> _About this exercise_
The answer must consist of each line below that contains the word "rule", copied in full.

──────── Data supplied

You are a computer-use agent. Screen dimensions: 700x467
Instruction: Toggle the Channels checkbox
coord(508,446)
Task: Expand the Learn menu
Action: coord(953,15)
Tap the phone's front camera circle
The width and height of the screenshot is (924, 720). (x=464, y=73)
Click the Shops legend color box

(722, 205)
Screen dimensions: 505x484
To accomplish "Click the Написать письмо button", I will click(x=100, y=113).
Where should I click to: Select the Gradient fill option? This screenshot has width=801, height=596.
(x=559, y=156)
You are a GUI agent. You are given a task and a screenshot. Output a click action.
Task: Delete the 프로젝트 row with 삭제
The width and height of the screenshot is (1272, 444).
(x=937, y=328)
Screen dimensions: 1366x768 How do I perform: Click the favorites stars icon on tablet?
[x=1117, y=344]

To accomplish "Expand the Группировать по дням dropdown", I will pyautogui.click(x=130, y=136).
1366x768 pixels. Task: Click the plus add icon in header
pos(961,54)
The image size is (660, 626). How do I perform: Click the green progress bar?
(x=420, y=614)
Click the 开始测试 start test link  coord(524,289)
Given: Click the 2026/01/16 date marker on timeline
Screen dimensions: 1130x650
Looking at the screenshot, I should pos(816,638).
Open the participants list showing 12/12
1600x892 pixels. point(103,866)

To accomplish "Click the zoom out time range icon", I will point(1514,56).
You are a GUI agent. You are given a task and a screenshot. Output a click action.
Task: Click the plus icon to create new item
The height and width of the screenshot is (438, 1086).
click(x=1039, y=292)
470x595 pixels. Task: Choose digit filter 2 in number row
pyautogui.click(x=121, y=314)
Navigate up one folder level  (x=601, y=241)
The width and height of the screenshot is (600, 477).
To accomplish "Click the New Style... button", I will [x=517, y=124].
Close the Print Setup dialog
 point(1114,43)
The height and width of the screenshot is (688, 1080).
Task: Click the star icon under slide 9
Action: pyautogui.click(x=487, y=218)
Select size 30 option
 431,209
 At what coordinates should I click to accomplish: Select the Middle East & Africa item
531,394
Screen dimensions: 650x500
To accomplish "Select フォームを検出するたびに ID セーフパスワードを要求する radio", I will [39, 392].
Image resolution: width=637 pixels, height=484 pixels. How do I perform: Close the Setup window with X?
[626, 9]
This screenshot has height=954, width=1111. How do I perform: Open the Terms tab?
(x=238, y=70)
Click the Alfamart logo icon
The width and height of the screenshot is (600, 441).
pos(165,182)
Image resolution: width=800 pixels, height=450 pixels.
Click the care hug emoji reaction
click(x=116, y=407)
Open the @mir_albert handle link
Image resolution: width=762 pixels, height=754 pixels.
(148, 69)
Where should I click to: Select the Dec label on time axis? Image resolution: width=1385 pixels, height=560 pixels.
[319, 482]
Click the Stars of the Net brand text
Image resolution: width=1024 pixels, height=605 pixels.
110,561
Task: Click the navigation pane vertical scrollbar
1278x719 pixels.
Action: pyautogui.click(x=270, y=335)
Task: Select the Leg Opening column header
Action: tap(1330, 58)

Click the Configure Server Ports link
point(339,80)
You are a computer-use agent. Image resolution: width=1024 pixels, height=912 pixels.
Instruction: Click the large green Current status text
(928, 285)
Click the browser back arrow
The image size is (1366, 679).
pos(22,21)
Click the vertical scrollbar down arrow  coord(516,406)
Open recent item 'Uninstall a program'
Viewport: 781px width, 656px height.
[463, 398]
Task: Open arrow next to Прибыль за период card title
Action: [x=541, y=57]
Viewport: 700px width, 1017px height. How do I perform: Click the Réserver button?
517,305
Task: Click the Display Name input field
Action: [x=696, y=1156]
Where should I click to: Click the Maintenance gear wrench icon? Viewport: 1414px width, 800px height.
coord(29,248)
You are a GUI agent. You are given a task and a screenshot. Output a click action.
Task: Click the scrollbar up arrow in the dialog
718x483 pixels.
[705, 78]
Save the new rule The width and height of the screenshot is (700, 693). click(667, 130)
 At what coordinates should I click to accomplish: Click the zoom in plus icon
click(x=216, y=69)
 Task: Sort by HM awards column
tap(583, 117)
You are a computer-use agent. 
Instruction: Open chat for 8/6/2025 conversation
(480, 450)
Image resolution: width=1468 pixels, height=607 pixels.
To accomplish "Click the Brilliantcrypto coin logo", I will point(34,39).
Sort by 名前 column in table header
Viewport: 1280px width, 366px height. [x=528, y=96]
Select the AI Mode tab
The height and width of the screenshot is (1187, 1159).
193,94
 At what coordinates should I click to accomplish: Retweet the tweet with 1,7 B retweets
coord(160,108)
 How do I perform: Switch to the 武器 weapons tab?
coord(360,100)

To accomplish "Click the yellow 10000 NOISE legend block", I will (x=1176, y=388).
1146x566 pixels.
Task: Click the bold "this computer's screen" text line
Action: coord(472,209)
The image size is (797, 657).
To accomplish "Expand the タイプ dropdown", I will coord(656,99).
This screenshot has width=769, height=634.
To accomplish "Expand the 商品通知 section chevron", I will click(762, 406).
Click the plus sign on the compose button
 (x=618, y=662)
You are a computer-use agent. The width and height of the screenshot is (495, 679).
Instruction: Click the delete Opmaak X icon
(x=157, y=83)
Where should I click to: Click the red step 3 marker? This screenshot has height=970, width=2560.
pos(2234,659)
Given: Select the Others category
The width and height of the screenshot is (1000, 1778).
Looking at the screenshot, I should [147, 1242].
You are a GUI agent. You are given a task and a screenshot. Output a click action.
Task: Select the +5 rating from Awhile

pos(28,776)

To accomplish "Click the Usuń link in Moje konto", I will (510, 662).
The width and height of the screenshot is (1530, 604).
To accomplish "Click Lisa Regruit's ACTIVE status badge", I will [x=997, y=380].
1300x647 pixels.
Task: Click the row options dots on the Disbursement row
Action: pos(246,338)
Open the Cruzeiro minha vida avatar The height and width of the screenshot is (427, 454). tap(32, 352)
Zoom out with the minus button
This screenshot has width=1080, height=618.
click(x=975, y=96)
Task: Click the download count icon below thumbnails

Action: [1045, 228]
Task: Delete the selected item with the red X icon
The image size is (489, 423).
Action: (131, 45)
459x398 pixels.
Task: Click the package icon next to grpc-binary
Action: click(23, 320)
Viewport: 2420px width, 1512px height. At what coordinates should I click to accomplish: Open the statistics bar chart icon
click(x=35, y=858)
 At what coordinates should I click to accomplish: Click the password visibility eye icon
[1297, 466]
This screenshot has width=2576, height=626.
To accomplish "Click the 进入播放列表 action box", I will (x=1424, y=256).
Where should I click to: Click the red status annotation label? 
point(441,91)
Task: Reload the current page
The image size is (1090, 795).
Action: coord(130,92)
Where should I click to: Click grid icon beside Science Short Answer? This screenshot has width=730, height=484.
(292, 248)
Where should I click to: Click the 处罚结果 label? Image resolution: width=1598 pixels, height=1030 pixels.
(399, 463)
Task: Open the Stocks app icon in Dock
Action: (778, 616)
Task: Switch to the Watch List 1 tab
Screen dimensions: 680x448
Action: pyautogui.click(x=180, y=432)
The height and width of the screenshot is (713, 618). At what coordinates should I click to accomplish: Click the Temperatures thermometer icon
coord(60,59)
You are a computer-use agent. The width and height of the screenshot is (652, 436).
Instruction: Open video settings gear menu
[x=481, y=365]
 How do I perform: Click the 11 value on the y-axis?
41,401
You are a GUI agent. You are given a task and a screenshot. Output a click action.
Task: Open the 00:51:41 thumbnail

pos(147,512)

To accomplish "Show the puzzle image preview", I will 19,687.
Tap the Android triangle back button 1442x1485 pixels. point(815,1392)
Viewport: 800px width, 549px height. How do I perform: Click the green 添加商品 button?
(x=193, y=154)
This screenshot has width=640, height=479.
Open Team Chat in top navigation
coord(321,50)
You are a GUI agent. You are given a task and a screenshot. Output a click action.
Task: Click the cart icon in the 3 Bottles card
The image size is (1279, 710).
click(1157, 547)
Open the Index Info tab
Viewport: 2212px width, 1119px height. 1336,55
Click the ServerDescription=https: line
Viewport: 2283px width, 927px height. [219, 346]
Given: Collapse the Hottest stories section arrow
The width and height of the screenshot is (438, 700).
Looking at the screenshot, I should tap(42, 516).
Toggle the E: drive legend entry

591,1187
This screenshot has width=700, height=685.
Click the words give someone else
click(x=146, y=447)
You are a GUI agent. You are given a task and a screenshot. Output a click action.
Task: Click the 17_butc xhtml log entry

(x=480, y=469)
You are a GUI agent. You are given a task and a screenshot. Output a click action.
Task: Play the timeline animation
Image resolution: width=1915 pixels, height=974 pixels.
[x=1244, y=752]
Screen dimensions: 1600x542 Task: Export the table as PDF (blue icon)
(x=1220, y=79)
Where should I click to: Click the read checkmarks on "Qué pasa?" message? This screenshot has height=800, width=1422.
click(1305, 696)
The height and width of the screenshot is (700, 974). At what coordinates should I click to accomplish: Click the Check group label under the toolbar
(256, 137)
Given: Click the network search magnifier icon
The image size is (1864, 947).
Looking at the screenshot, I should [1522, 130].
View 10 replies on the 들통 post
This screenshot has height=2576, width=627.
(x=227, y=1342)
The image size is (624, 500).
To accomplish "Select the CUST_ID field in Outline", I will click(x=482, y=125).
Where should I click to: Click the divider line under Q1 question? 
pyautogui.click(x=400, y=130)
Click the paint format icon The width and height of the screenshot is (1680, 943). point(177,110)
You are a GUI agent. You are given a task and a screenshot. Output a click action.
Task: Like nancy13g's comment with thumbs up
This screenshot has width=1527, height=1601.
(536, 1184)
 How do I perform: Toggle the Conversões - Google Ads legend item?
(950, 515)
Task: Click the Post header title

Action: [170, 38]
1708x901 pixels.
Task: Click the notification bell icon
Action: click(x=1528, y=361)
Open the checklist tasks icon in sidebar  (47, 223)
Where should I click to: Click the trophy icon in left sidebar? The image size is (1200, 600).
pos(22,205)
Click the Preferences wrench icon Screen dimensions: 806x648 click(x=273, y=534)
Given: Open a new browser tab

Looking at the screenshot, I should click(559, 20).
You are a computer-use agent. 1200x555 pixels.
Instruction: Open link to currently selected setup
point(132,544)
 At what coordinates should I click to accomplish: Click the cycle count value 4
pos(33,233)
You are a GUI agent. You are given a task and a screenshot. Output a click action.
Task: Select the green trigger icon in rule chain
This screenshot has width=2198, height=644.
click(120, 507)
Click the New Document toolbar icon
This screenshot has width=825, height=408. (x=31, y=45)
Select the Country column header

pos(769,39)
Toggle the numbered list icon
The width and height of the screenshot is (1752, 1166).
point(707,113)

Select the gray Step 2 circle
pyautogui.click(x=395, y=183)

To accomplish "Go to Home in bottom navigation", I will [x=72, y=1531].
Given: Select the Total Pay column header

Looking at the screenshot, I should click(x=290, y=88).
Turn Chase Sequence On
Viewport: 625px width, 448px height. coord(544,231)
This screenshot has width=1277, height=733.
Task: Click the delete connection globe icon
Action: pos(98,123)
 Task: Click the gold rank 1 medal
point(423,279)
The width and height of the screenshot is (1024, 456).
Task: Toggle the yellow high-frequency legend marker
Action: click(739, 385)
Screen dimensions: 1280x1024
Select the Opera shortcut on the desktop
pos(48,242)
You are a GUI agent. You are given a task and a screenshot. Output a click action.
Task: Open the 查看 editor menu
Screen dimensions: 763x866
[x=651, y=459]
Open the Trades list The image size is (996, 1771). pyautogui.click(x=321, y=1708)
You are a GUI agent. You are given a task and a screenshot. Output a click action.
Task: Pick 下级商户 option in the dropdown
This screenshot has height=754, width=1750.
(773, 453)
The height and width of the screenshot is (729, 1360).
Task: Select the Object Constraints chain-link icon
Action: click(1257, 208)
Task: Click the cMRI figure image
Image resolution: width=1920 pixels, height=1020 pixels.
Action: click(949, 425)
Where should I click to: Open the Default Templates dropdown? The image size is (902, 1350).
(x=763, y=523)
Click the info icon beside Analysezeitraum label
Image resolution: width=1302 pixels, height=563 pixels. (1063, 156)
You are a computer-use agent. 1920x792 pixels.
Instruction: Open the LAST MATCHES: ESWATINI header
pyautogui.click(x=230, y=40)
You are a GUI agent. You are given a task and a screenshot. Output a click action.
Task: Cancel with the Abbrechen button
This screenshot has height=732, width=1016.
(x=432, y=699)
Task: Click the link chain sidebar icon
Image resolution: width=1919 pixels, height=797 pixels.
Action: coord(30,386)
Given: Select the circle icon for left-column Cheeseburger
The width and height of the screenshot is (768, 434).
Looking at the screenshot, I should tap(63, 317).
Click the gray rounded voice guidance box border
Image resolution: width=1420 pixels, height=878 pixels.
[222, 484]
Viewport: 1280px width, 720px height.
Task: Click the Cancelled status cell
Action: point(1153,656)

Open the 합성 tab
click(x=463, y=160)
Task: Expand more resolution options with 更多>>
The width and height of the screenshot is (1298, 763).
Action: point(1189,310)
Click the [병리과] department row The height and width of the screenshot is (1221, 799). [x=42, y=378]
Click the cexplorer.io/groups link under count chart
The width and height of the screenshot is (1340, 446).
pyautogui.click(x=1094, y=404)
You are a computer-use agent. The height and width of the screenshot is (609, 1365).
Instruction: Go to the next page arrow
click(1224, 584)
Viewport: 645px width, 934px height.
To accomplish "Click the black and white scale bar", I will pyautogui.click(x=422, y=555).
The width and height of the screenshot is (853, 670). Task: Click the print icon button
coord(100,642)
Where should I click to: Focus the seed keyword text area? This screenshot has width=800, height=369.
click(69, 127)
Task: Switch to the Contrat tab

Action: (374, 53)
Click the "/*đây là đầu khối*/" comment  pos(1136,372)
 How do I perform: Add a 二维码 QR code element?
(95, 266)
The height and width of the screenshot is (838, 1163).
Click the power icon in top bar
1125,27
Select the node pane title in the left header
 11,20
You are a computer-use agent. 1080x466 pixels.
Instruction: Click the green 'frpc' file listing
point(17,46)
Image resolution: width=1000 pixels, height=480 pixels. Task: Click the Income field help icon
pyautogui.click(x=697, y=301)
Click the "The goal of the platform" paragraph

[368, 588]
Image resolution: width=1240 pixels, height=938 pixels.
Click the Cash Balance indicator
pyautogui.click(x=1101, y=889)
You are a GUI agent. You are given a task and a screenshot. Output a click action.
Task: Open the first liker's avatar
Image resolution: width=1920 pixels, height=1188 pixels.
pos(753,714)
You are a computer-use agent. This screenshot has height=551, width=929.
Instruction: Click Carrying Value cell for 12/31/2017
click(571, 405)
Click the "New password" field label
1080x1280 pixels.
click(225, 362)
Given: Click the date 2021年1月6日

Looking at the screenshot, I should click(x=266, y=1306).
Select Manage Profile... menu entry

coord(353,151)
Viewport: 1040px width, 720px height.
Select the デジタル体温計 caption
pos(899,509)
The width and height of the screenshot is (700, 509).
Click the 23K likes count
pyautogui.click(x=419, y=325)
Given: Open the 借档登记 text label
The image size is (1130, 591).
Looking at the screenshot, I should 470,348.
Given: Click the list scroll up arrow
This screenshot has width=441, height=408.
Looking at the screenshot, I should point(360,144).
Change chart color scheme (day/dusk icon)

────────────────

> _Answer for the task_
Save the new rule The width and height of the screenshot is (700, 693). click(667, 130)
Task: Select the green trigger icon in rule chain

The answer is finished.